## DOCUMENTO DI PARTENZA
——————————
Ma certo il motivo antiipocrita, che si andrà poi precisando sempre piú chiaramente come antigesuitico, ha già nel Gigli il suo riferimento piú preciso (e la maggiore lotta contro di lui dopo la recita del Don Pilone fu condotta dai gesuiti senesi del collegio Tolomei); e comunque in nessun altro scrittore dell’epoca il tema molto diffuso della satira e caricatura del bacchettone (che non manca neppure in autori pii, ma piú chiaramente tesi appunto a distinguere la vera religione dalle forme dell’ipocrisia, della falsa devozione) ha tanta forza e implica una partecipazione cosí personale[9].

Naturalmente si calcoli la particolare tradizione toscana popolare e letteraria dal Boccaccio alla novellistica e commedia cinquecentesca, alle satire e commedie dell’ultimo Seicento (Menzini, Sergardi, Ruspoli, Ricciardi, Lamberti) che presero particolare valore di fronte all’ondata di bigottismo ufficiale sotto il granduca Cosimo III, quando l’invadenza di predicatori, direttori di coscienza, «preti di casa» toccò limiti preoccupanti anche per le persone piú seriamente religiose[10].

Nel Gigli, particolarmente intollerante di coercizioni e focosamente convinto della insopprimibilità di istinti e passioni naturali, questo tema polemico e satirico acquista una importanza centrale e a volte quasi caratteri di ossessione e di mania. L’ipocrisia e la falsa devozione sono descritte da lui (in ottave intitolate Dell’ipocrisia o del seminario degli affetti[11]), come la vera radice di ogni vizio piú abbietto:

Poiché del mal oprar la notte è manto,

e alla giustizia cuopre e alla ragione

furto, omicidio, sortilegio, incanto,

tradimento, adulterio e ribellione,

e quanto piú cieca vendetta e quanto

può macchinar l’invidia e l’ambizione

e la calunnia coll’ipocrisia,

nemica illustre della musa mia.

Dico, l’ipocrisia col cappellaccio

suol far notte sul viso avanti sera,

e che tiene a bacio volto il mostaccio

d’estasi in atto o in atto di preghiera,

tanto che piú nel fondo al campanaccio

batte, che in viso a lei del sol la spera;

ma in tanto buio ell’apre lo sportello

dell’occhio suo porcino e mira il bello.[12]

L’ipocrisia prende cosí nella immaginazione risentita del Gigli forma di personaggio prima ancora di precisarsi sotto lo stimolo molieriano del riuscitissimo Don Pilone. Sicché quello che sarà (nelle particolari condizioni di un originale rifacimento) il suo capolavoro presuppone questo personale atteggiamento, questo risentimento polemico che, senza perdere la sua tensione originaria, si traduce artisticamente attraverso una disposizione e preparazione del Gigli alla rappresentazione comica teatrale.
——————————
## RECORD DA ELABORARE
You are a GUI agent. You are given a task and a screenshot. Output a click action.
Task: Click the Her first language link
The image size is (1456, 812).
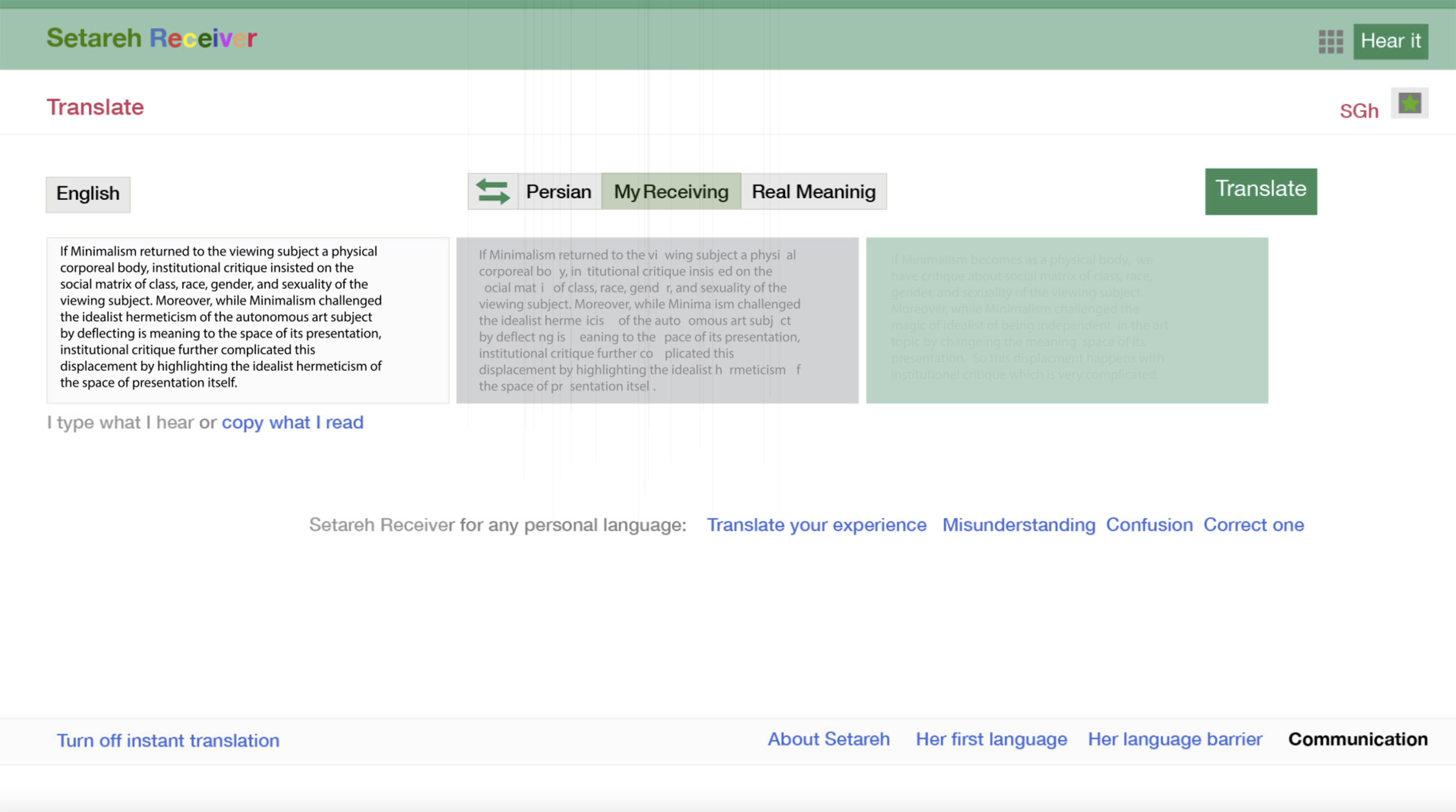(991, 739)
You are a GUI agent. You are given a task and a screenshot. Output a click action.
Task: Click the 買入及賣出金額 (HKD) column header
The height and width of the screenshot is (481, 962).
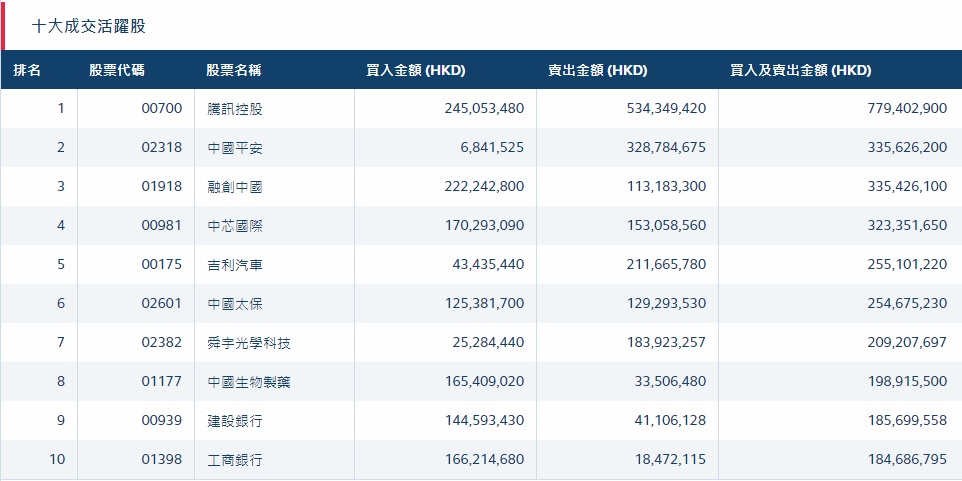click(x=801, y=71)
——————————
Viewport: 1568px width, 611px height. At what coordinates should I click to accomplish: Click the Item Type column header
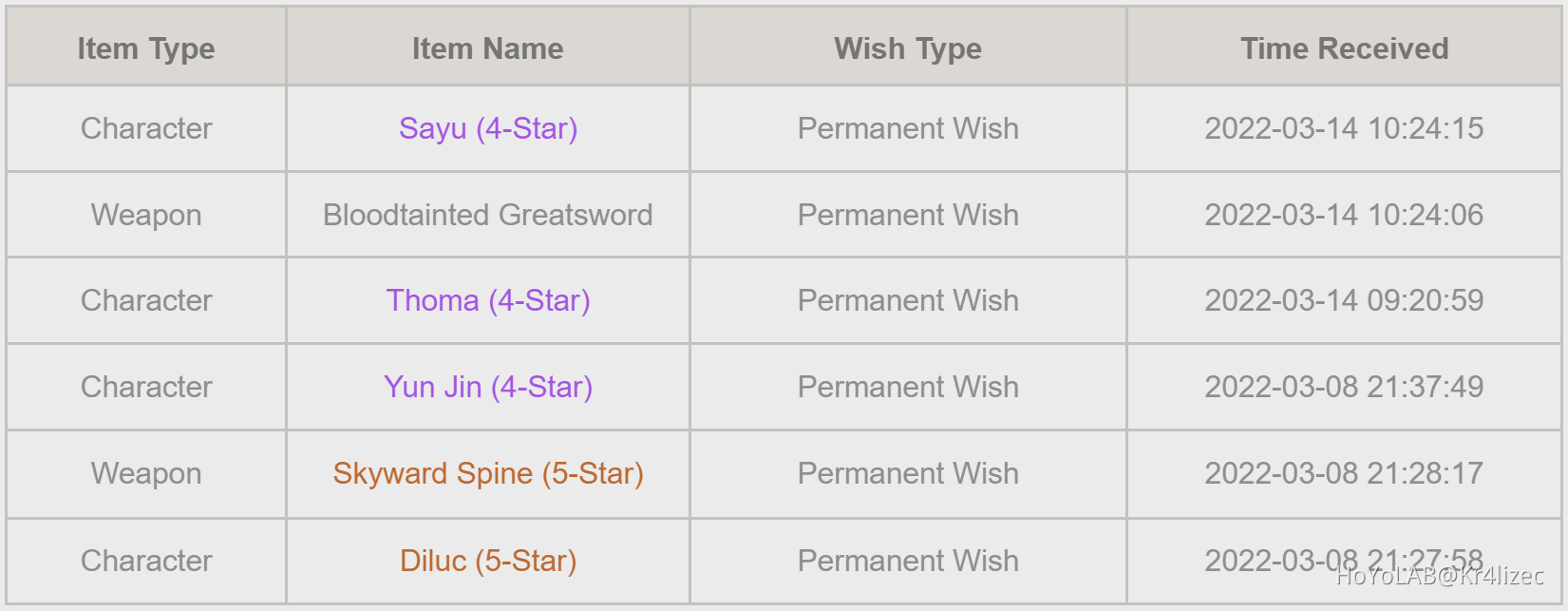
——————————
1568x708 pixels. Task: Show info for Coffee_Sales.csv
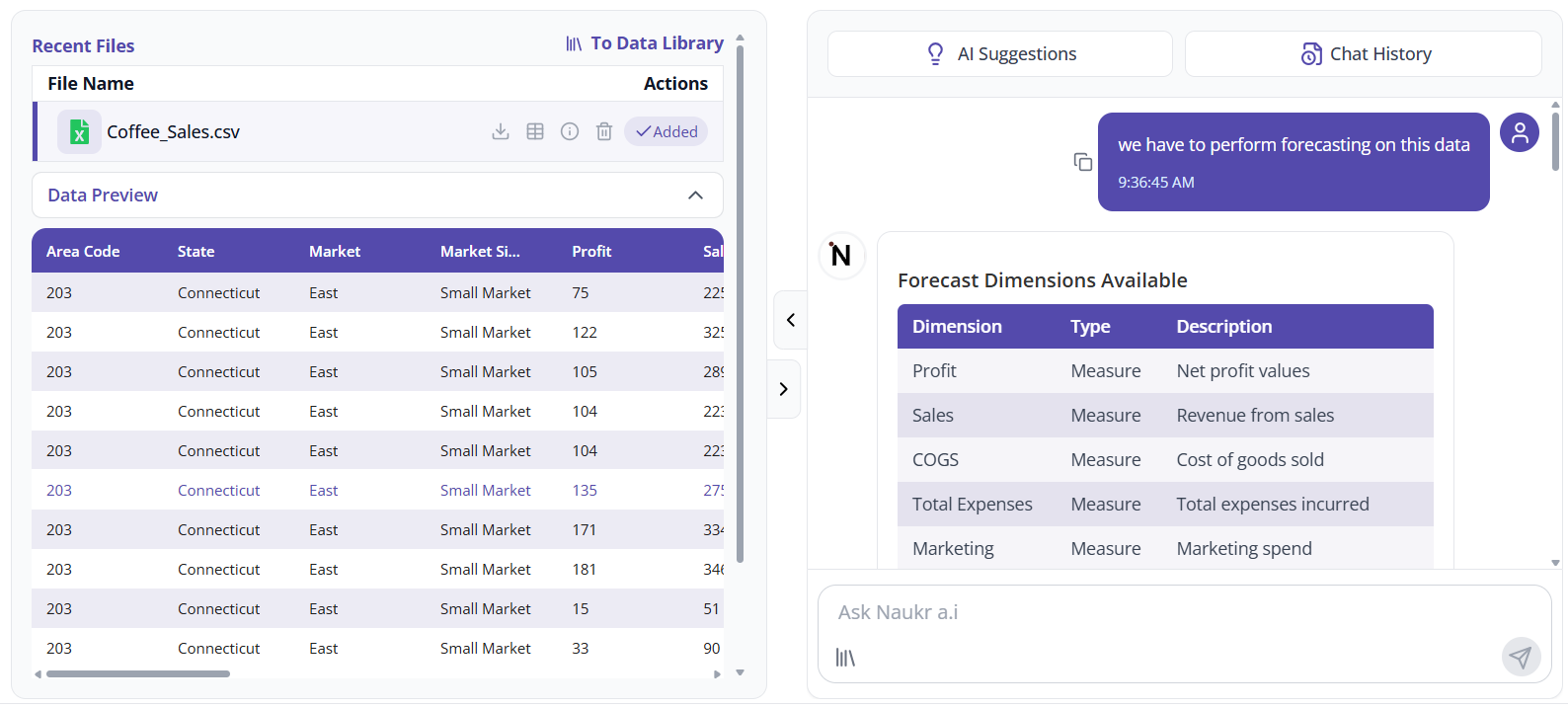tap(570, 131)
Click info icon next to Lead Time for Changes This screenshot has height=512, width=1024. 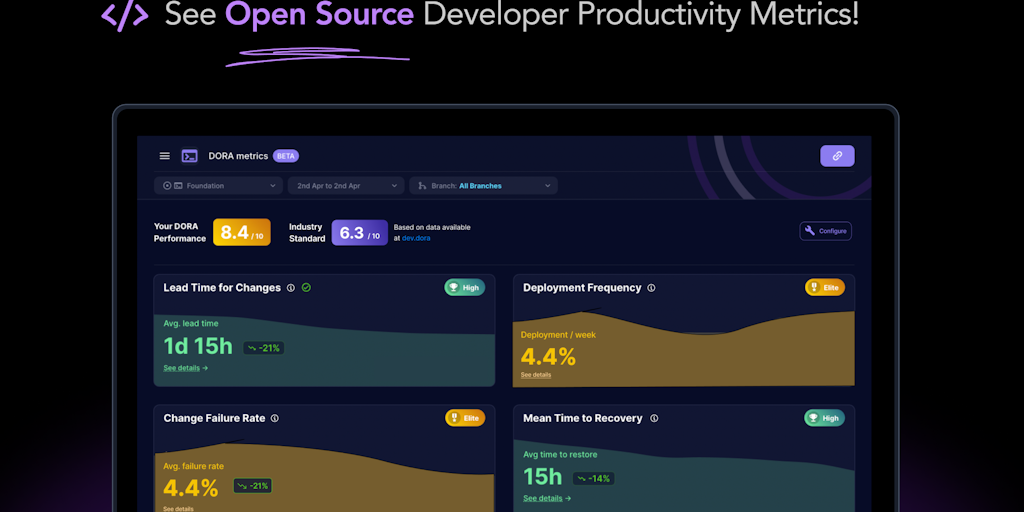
——————————
## ESERCIZIO SCRITTO 1
Quali autori di satire e commedie dell'ultimo Seicento sono citati nel brano su Gigli e l'ipocrisia? Elencali tutti.
## ESERCIZIO SCRITTO 2
Nei record, riscrivi la parte che si apre con la riga contenente "1568x708 pixels. Task: Show" e si chiude con quella contenente "Click info icon", richieste comprese. Aumenta di 117 ogni numero delle coordinate date come risposta e tralascia le immagini.

## RISPOSTA COMPLETA 1
Menzini, Sergardi, Ruspoli, Ricciardi, Lamberti.

## RISPOSTA COMPLETA 2
1568x708 pixels. Task: Show info for Coffee_Sales.csv
tap(687, 248)
Click info icon next to Lead Time for Changes This screenshot has height=512, width=1024. 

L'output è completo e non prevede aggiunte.